まず候補となるSaaSを絞り込む段階では、公開されている資料やWebサイトの記載から、5分類それぞれについて最低限の情報(SLAの有無、主要な認証方式、連携可能な外部サービスの種類等)を一覧化します。この段階で情報が極端に少ない、あるいは問い合わせても回答が得られないサービスは、比較対象から外すかどうかの判断材料になります。次にトライアル期間では、実際の操作を通じて性能面の体感や、連携機能の使い勝手を確認するとともに、前述のヒアリング項目に沿ってサポート窓口へ質問し、回答の速さや内容の具体性も評価の対象に含めます。

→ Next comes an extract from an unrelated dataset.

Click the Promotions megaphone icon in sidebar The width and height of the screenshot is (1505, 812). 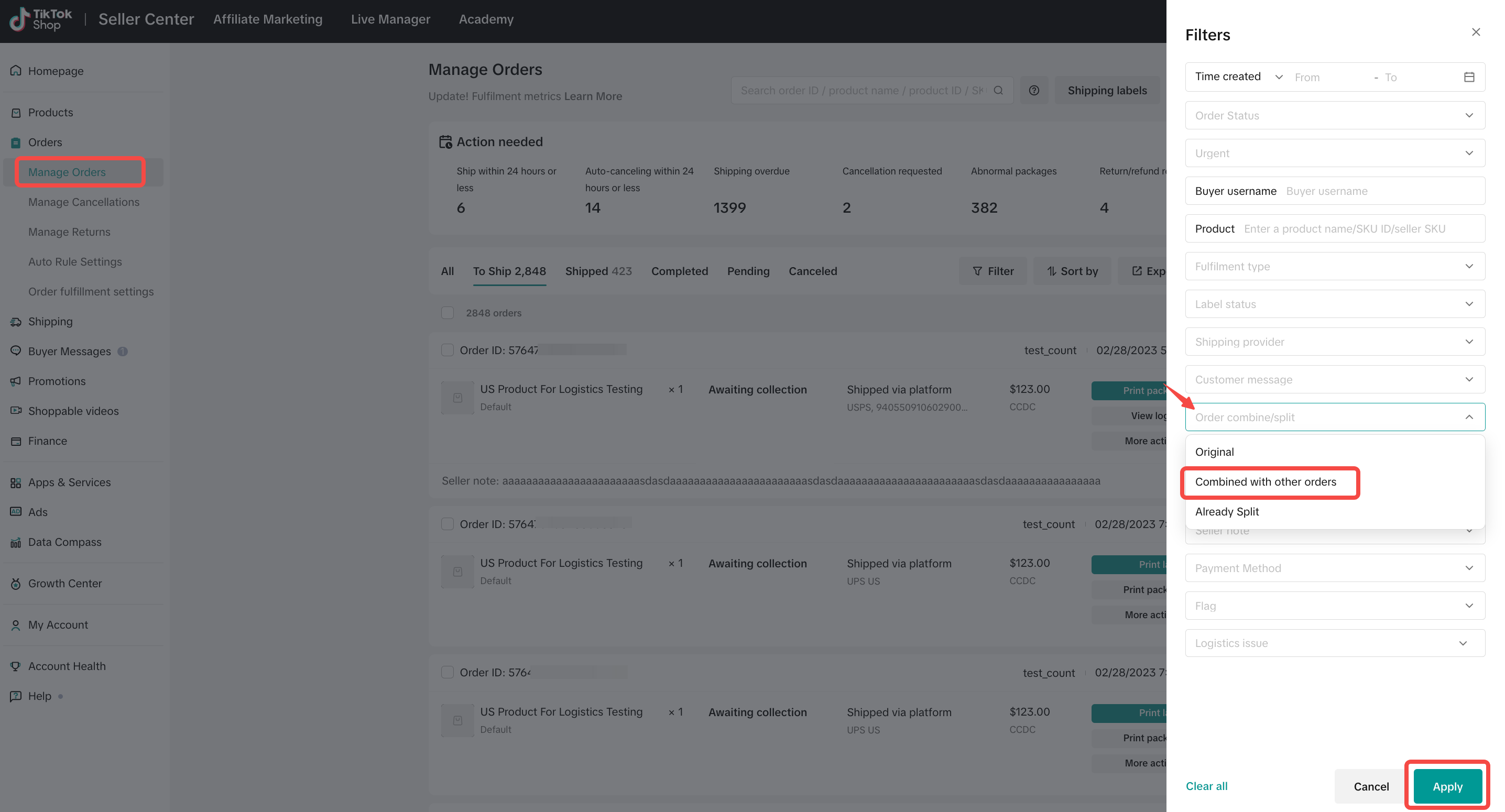[16, 381]
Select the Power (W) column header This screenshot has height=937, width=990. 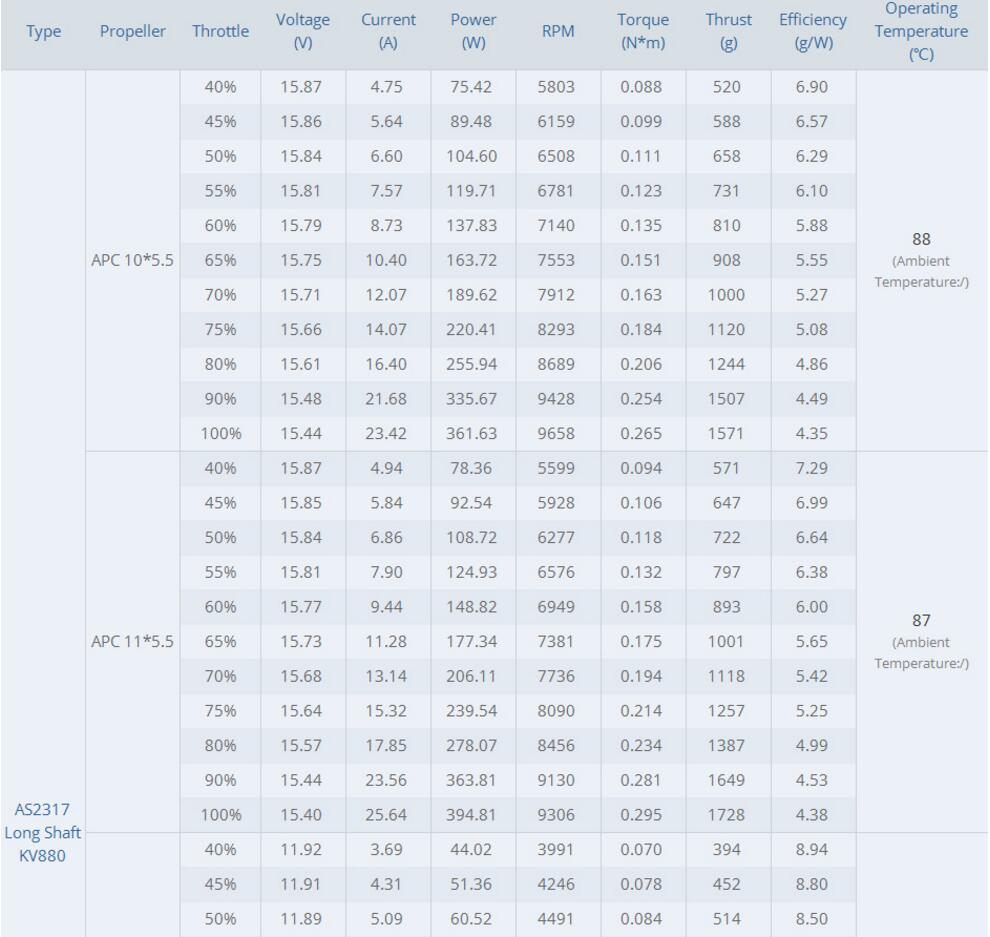click(474, 32)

契約直前の段階では、確認した内容を社内で共有できる形(簡単な比較表やメモ)にまとめ、情報システム部門だけでなく実際に利用する部門の担当者にも目を通してもらいます。ここで、現場が普段の業務で重視する観点(操作のしやすさ、繁忙期の応答速度等)と、情報システム部門が重視する観点(セキュリティ、拡張性等)の両方を突き合わせておくと、契約後に「聞いていた話と違う」という食い違いを防ぎやすくなります。契約後も、非機能要件は一度確認して終わりではなく、利用者数の増加やサービス側の仕様変更に応じて、定期的に見直す機会を設けておくことが望ましいといえます。

よくある質問(FAQ)

Q1. 非機能要件の確認は誰が担当すべきですか?

A. 情報システム部門だけでなく、実際の利用部門も含めた複数部門での確認が重要です。

Q2. SLAだけでは不十分な理由は何ですか?

A. SLAの数値保証だけでなく、実際の障害対応体制や過去の運用実績も確認する必要があるためです。

Q3. 中小企業もISMAPを確認すべきですか?

A. 必須ではありませんが、取引先の要件によっては確認が求められる場合があります。

Q4. トライアル中に確認できる項目は何ですか?

A. 応答速度等の性能面や、連携機能の一部を実際に触って確認できます。

Q5. 図面管理SaaSでは何を優先すべきですか?

A. 大容量ファイルを扱うため、性能と拡張性を優先的に確認することが実践的です。

Q6. 導入後も確認は必要ですか?

A. 契約・運用段階でも継続的に見直すことが推奨されています。

Q7. 非機能要件の確認に、どの程度の時間をかけるのが目安ですか?

A. サービスの重要度によって異なりますが、基幹業務に関わるSaaSであれば、比較検討からトライアルまで含めて2週間から1か月程度を目安に、5分類の項目を一通り確認しておくと、契約後のギャップを減らしやすくなります。

まとめ|今日からできる3つのこと

  1. 5分類で確認する:機能比較だけで選定を終えません。
  2. SLA以外の運用実績も確認する:数値保証だけで判断しません。
  3. 複数部門で確認する:一部門だけに任せません。